BEGIN DATASET ENTRIES
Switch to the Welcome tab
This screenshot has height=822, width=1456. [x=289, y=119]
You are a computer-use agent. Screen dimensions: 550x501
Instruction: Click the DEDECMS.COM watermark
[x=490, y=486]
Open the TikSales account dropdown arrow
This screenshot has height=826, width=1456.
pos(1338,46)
END DATASET ENTRIES
WHAT YOU ARE ASKED TO DO :: Set down exactly, and only, the lines of the data above from the line containing "You are a computer-use" through the last one.

ANSWER TO THE EXERCISE ::
You are a computer-use agent. Screen dimensions: 550x501
Instruction: Click the DEDECMS.COM watermark
[x=490, y=486]
Open the TikSales account dropdown arrow
This screenshot has height=826, width=1456.
pos(1338,46)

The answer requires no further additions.